POLITICA

Consiglieri regionali Araneo e Verri: Dighe, lavori e promesse mancate

Serve una Commissione per fare chiarezza

La crisi idrica in Basilicata non è affatto superata e continua a rappresentare un problema strutturale per l’intero territorio regionale.

A sostenerlo sono i consiglieri regionali Araneo e Verri, che hanno depositato una richiesta di Commissione consiliare per fare piena luce sullo stato di avanzamento dei lavori presso le principali infrastrutture idriche lucane.

In una nota congiunta, i due consiglieri denunciano come, nonostante le recenti piogge, si continui a parlare di emergenza rientrata, offrendo una rappresentazione fuorviante della realtà. «La crisi idrica – sottolineano – è il risultato di anni di ritardi, annunci disattesi e mancanza di pianificazione, da almeno sette governi di centrodestra, e oggi emerge con forza proprio sulle dighe regionali».

Al centro della richiesta di chiarimenti ci sono, in particolare, la diga di Monte Cotugno, quella di Marsico Nuovo e la diga del Rendina.

Secondo Araneo e Verri, negli ultimi mesi si sono moltiplicati gli annunci su fondi e programmi, senza però indicazioni precise sui cronoprogrammi, sulle date di conclusione dei lavori e sulla reale quantità di acqua attualmente invasabile e utilizzabile. Una situazione che continua a generare incertezza per agricoltori, imprese e intere comunità locali.

Per quanto riguarda Monte Cotugno, i lavori proseguono da anni ma le tempistiche continuano a slittare, senza consentire un reale recupero della capacità di invaso.

Sulla diga di Marsico Nuovo, viene ricordata la promessa del presidente Bardi di completare gli interventi entro novembre 2025, impegno che – secondo i consiglieri – rischia di non essere rispettato, lasciando l’Alta Val d’Agri senza una soluzione strutturale anche nel 2026. Ancora più incerta la situazione della diga del Rendina, dove, a fronte di risorse annunciate, non esiste un quadro pubblico chiaro sull’avvio dei cantieri e sullo stato reale degli interventi.

Da qui la richiesta di audizione dell’assessore Pepe in terza Commissione consiliare, per ottenere dati puntuali e verificabili: dai lavori effettivamente avviati e conclusi, alle risorse impegnate e spese, fino alle criticità che rallentano gli interventi e alla reale capacità di invaso oggi disponibile.
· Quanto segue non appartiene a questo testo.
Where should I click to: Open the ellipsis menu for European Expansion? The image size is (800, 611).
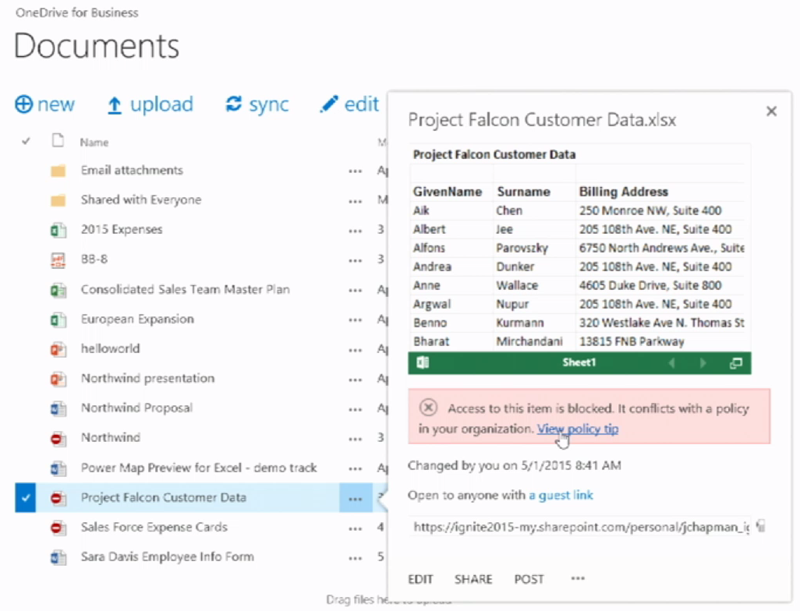point(355,320)
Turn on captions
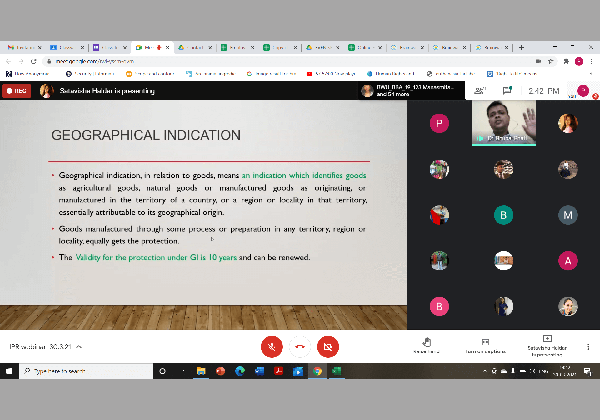 point(485,344)
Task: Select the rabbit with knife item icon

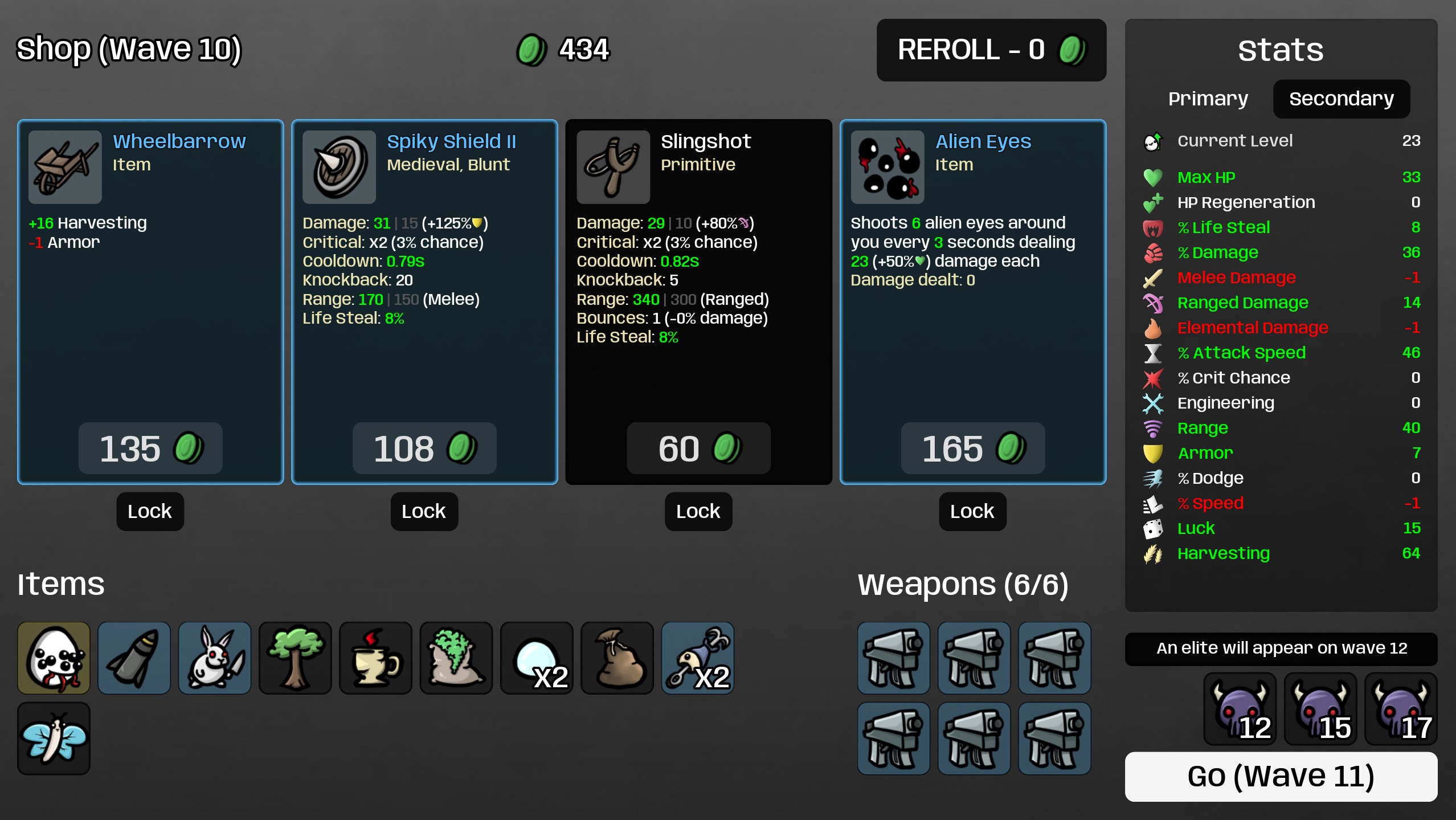Action: pyautogui.click(x=215, y=658)
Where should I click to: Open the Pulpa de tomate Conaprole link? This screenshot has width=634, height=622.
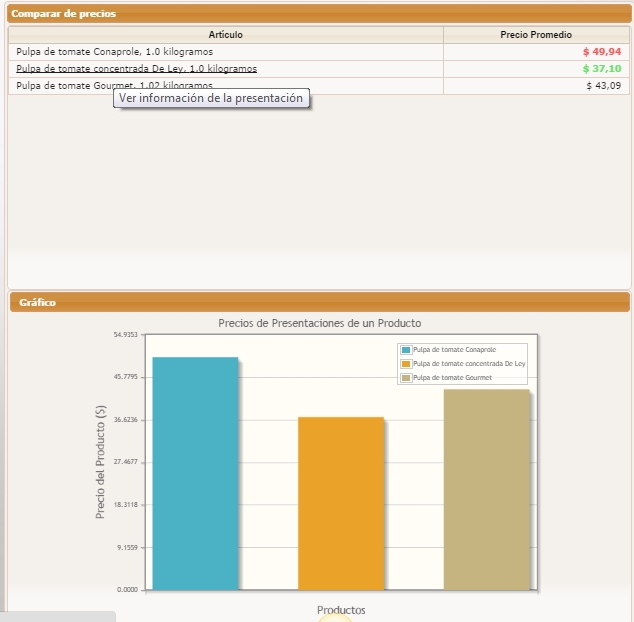click(114, 52)
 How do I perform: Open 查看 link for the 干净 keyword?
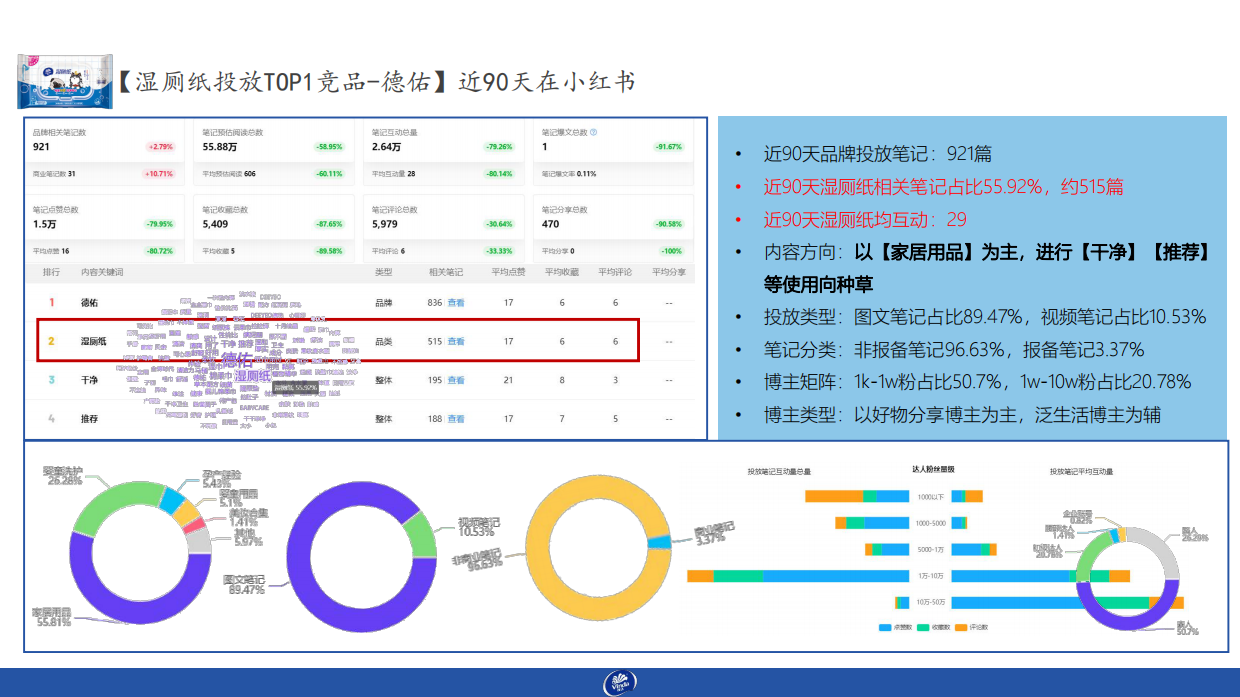click(457, 378)
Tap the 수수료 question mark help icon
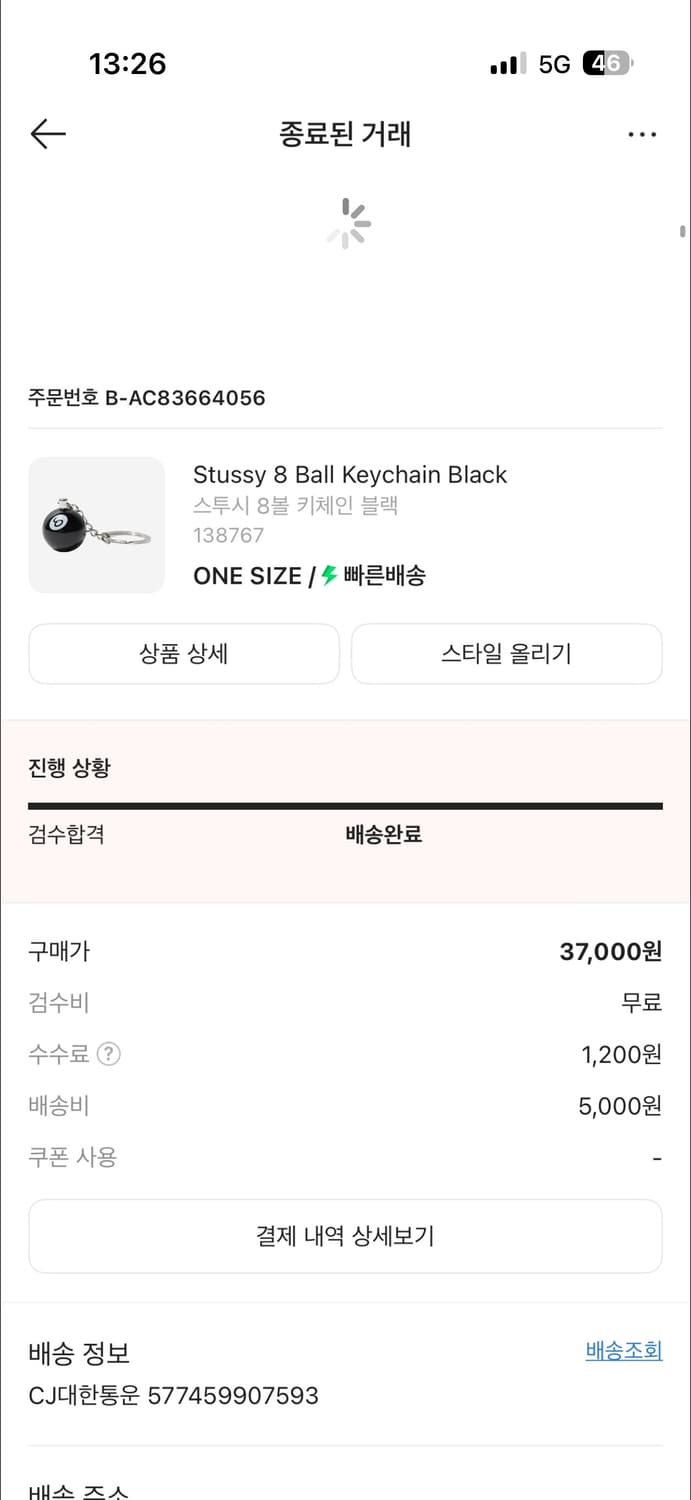Image resolution: width=691 pixels, height=1500 pixels. (106, 1054)
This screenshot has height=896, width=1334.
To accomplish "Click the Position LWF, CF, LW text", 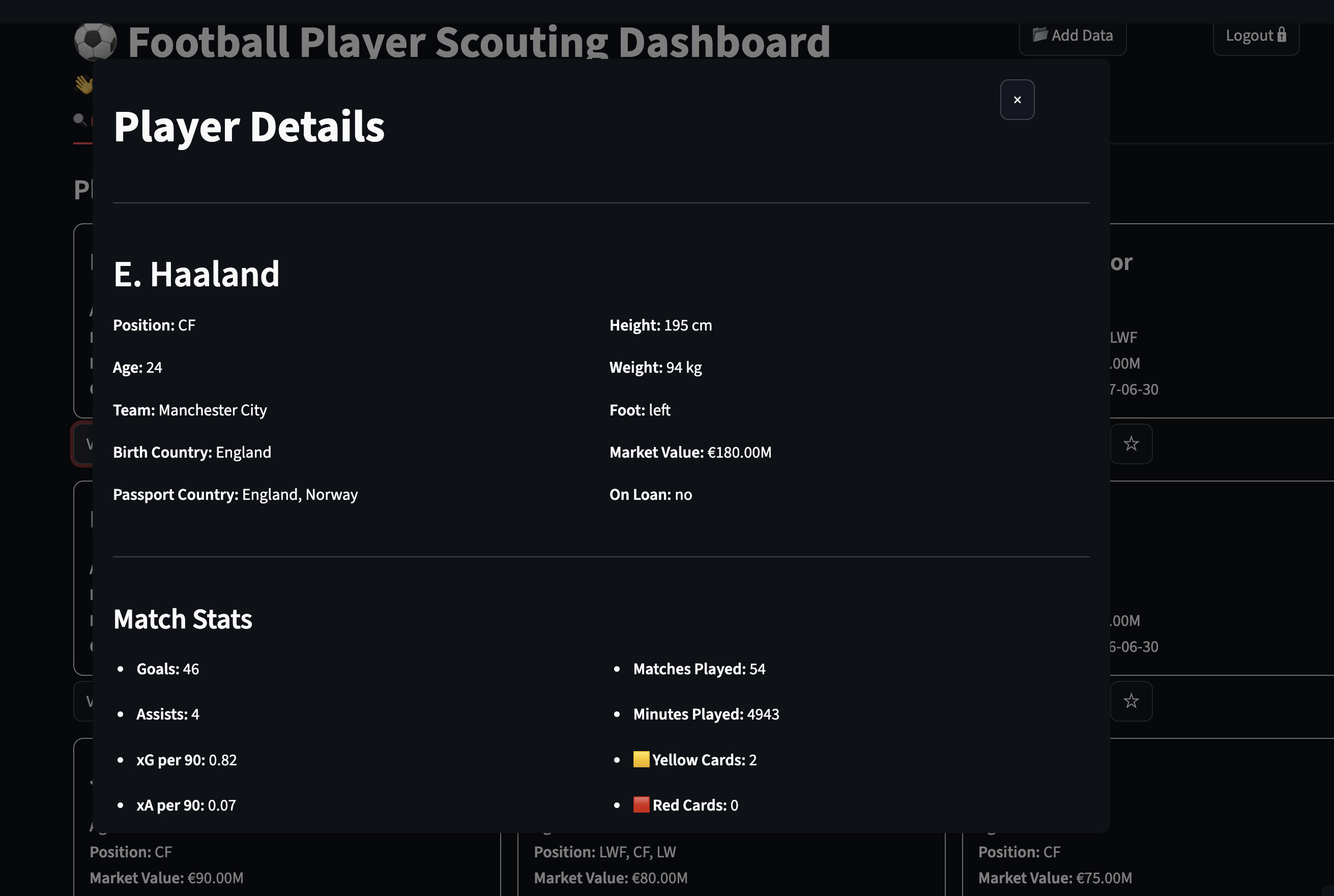I will pos(605,852).
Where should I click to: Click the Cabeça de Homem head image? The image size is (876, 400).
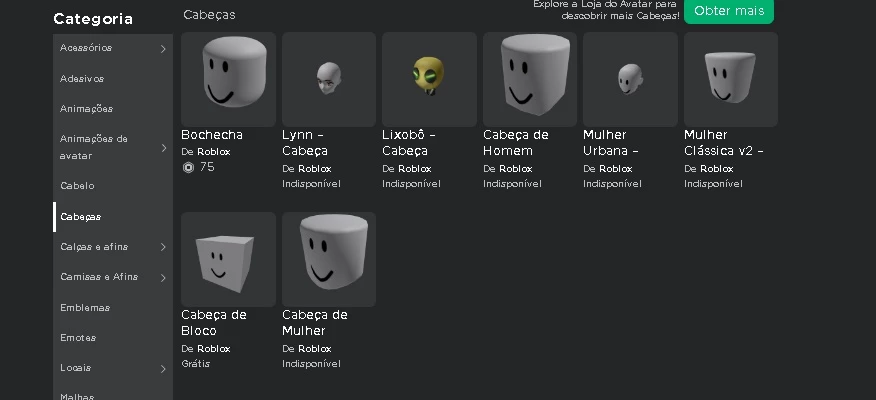pos(530,79)
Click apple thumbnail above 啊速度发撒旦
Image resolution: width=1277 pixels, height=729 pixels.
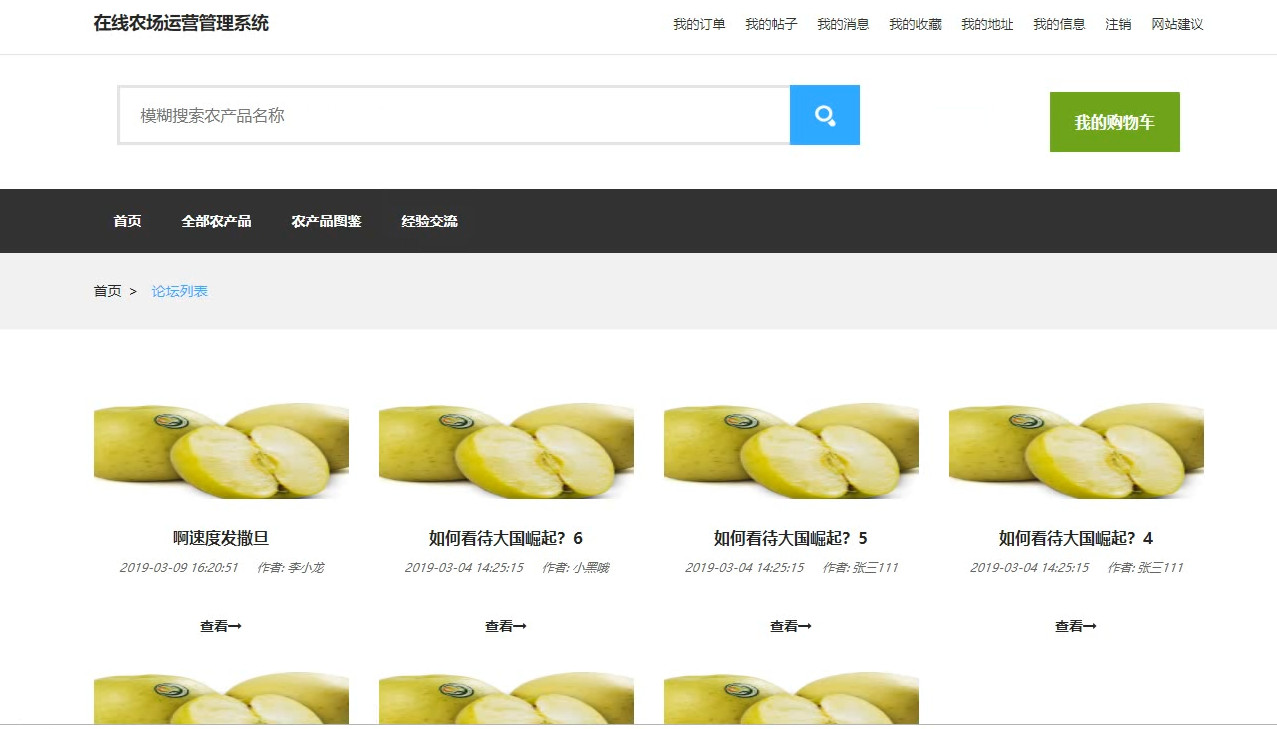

«Continuare a raccontare una crisi risolta – concludono Araneo e Verri – mentre agricoltori, allevatori e imprese vivono ancora razionamenti e incertezze, significa alimentare sfiducia e allontanare la politica dai problemi reali. L’acqua è una risorsa strategica e richiede programmazione, manutenzione e responsabilità». Con la richiesta di Commissione, l’obiettivo è superare la logica degli annunci e confrontarsi finalmente con dati, tempi e realtà dei territori.